I Think I Already Have Top Pick of 2026.
After playing in excess of 200 recent games this year, It's time to wrapping things up on 2025. My best-of compilation is published, and I'm satisfied with the concluding selections, despite being aware plenty of fantastic releases probably slipped through the cracks. Now, there's nothing for me to do but sit back, take a short break, and possibly go for a nice walk in the— ah crap, discovered one more great game. There go my intentions!
A Surprising Favorite Surfaces
During my laid-back sessions, often set aside for a selection of unusual games, I've come across what might become my first favorite game of 2026. Sol Cesto is a distinctive roguelike for Windows PC that breaks down a classic dungeon crawler into a probability-fueled game of high stakes danger and payoff. Take this as an early adopter's heads-up: If you take pride discovering a game before it's cool, test out Sol Cesto so you can burn a spot in your gaming budget.
A Tactical Roguelike Twist
Sol Cesto is a thought-provoking procedural game that's a departure from all I've ever played. The premise is that you need to explore a dungeon, going down level by level in search of the sun, which has gone missing from its world. When you play, this creates some standard crawl progression. Pick a hero possessing unique attributes and skills, defeat enemies on every stage of foes, acquire some passive buffs (which are teeth), and defeat a few biome bosses. Simple enough!
The Unique Central System
How you effectively complete a chamber, however. Each instance you begin a fresh level, the game presents a 4x4 grid of boxes. Every tile either contains a monster, a loot box, a trap, or a life-giving berry. To explore a room, you simply click on one of the horizontal lines, but which square you select is determined by luck.
You might see a row with multiple foes, a strawberry, and a treasure chest in it. You initially will have a quarter likelihood of landing on a particular space in a row.
Subsequently, your probabilities change. The question becomes: Do you go for it, or do you click on a safer line first and attempt some safer moves early? Herein lies the risk-reward dynamic at play in Sol Cesto, and it's engrossing once you get a feel for it.
Shaping the Odds
The meta-layer is that your probabilities can be influenced over the course of a session by picking up teeth that alter which objects you're drawn toward. As an instance, you might get a perk that will reduce the probability of hitting a trap, but will concurrently lower the odds of finding a reward too.
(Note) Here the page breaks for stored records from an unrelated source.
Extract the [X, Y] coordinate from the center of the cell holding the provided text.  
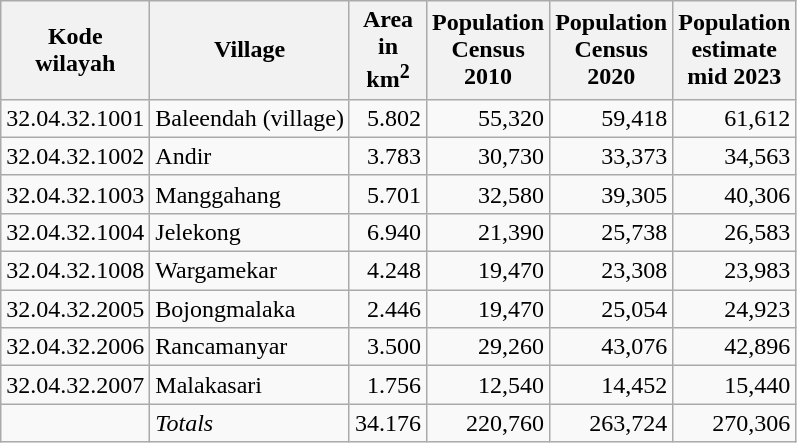
24,923 [734, 309]
21,390 [488, 232]
14,452 [612, 385]
32,580 [488, 194]
25,738 [612, 232]
29,260 [488, 347]
Populationestimatemid 2023 [734, 50]
6.940 [388, 232]
3.500 [388, 347]
Rancamanyar [250, 347]
26,583 [734, 232]
263,724 [612, 423]
32.04.32.2007 [76, 385]
59,418 [612, 118]
5.802 [388, 118]
32.04.32.1008 [76, 271]
55,320 [488, 118]
Wargamekar [250, 271]
30,730 [488, 156]
39,305 [612, 194]
270,306 [734, 423]
32.04.32.2006 [76, 347]
32.04.32.1002 [76, 156]
Bojongmalaka [250, 309]
25,054 [612, 309]
40,306 [734, 194]
Totals [250, 423]
Village [250, 50]
Kodewilayah [76, 50]
23,308 [612, 271]
1.756 [388, 385]
Areainkm2 [388, 50]
5.701 [388, 194]
32.04.32.2005 [76, 309]
23,983 [734, 271]
33,373 [612, 156]
Malakasari [250, 385]
Baleendah (village) [250, 118]
4.248 [388, 271]
PopulationCensus2020 [612, 50]
Manggahang [250, 194]
220,760 [488, 423]
15,440 [734, 385]
PopulationCensus2010 [488, 50]
32.04.32.1004 [76, 232]
Andir [250, 156]
34.176 [388, 423]
2.446 [388, 309]
43,076 [612, 347]
Jelekong [250, 232]
34,563 [734, 156]
61,612 [734, 118]
42,896 [734, 347]
12,540 [488, 385]
32.04.32.1001 [76, 118]
32.04.32.1003 [76, 194]
3.783 [388, 156]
- Developing a strategy is about influencing the statistics optimally to have a better shot at getting your desired outcome.
- During one attempt, I invested my power boosts toward melee prowess and selected all the teeth possible that would increase my odds of attracting me toward monsters of that variety.
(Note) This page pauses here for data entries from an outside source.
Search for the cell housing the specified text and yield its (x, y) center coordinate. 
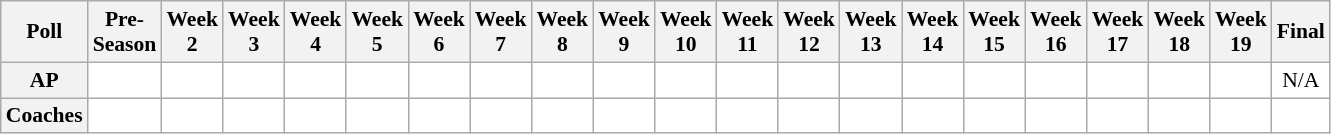
Week11 (748, 32)
Week19 (1241, 32)
Week8 (562, 32)
Poll (44, 32)
Week2 (192, 32)
N/A (1301, 80)
Week13 (871, 32)
Coaches (44, 116)
Week3 (254, 32)
Week9 (624, 32)
Week17 (1118, 32)
Week4 (316, 32)
Pre-Season (125, 32)
Week5 (377, 32)
Week6 (439, 32)
Week16 (1056, 32)
Week14 (933, 32)
Week10 (686, 32)
AP (44, 80)
Week15 (994, 32)
Week12 (809, 32)
Week18 (1179, 32)
Final (1301, 32)
Week7 (501, 32)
- In another run, I constructed my hero around loot caches and paired that with a perk that would weaken adjacent enemies whenever I secured loot.
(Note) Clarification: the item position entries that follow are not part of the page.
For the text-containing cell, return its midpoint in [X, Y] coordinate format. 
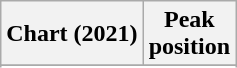
Chart (2021) [72, 34]
Peakposition [189, 34]
Return [x, y] of the center of cell containing provided text 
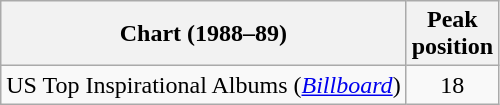
Peakposition [452, 34]
US Top Inspirational Albums (Billboard) [204, 85]
Chart (1988–89) [204, 34]
18 [452, 85]
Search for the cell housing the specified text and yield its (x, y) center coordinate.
The strategic possibilities are not endless, but it provides ample to experiment with to let you manipulate numbers the way you want.
A Constant Tension
Unsurprisingly, it's still a game of chance. There remains the risk that you have a likely outcome to select the preferred space but ultimately choose on an enemy that would deplete your final hit point. Every move is a gamble, so there's a constant tension as you work through a stage and choose whether to press onward or to proceed to the next floor instead of pushing your luck.
Tools such as destructive ordnance assist in minimizing the chance, similar to some hero powers. An adventurer's signature move, charged after selecting four tiles, enables you to select a vertical line instead of a horizontal row on a turn. If you play this move wisely, you can hold that ability for the right moment to avoid a risky decision. There's a shocking level of strategy in the simple act of clicking.
Future Development
Sol Cesto is remaining in early access, and it has a final update to go until the final game is released. A new character and a additional end-level foe are planned for release by the end of January. The official version likely won't be much later, but the studio haven't committed to a concrete launch day yet.
A Parting Recommendation
Whenever its 1.0 launch occurs, you ought to put Sol Cesto in your sights. I've been positively obsessed with it, uncovering each of small details and saving my accumulated currency every session to reveal a continuous trickle of meta progression rewards, featuring fresh adventurers and items I can buy mid-attempt. I still haven't completed the dungeon, and I have a sense I'll still be working on that task when 1.0 finally hits. Count me in for the long haul.